Sharlene's mouth falls agape.
"Yeah ... I'm ... thanks. Thanks. Thanks," she awkwardly fumbles, trying overly hard to be indignant.
She walks down a stone step in the garden before turning around and to death stare Matty. The flood light attached to the mansion guttering illuminates her face.
"Um ... yeah," she concludes.
Sharlene then marches back down to the patio in her jumpsuit and informs the girls of a very big lie: "I've decided to leave."
I never understand when, after being explicitly dumped, the girls feel like they can lie to us and calmly explain they've "decided" to leave. Bitch there's seven cameras I saw you get dumped.
"HOLD THE BUS!" someone yells, and I'm certain this isn't an actual expression.

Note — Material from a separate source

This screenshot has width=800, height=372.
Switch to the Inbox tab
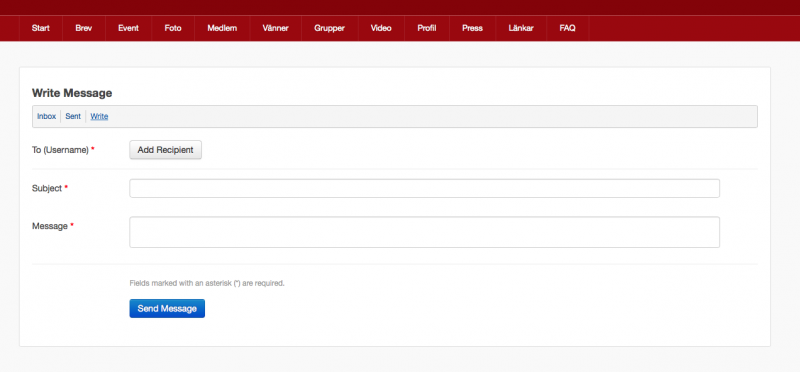coord(46,116)
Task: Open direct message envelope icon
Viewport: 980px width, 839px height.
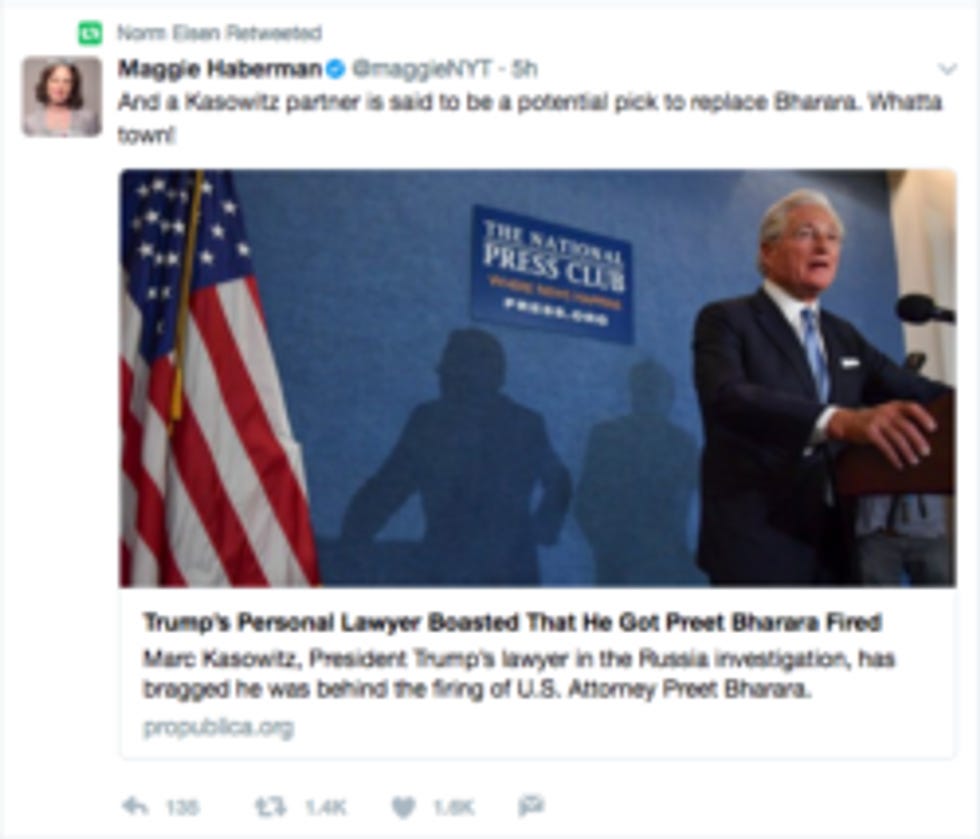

As she waits out in the driveway to be picked up, Sharlene starts to comfort herself by grasping at even the smallest of differences that could've roadblocked her non-existent relationship with Matty.
"There's so many things that don't match up with Matty's life and mine. I mean, he doesn't like pugs. And I've got a gorgeous little pug," she offers. He doesn't really train in martial arts and that's such a big thing for me. He doesn't like musical theatre and I'm in a musical theatre production every season, it's a big part of my life."
Ah man. Matty's missing out on all that community theatre. Spewing.
Given we've already had to cancel TWO rose ceremonies within the first four weeks of the competition, producers have told Matty Thursday night's absolutely needs to go ahead as planned.
And, as initially decided, two women need to be sent home and Sharlene isn't included in that quota. Her departure was just a fun bonus.
So Alix and Steph are told to hit the road.
And with three women leaving the mansion, it was very convenient someone had the foresight to hold the bus.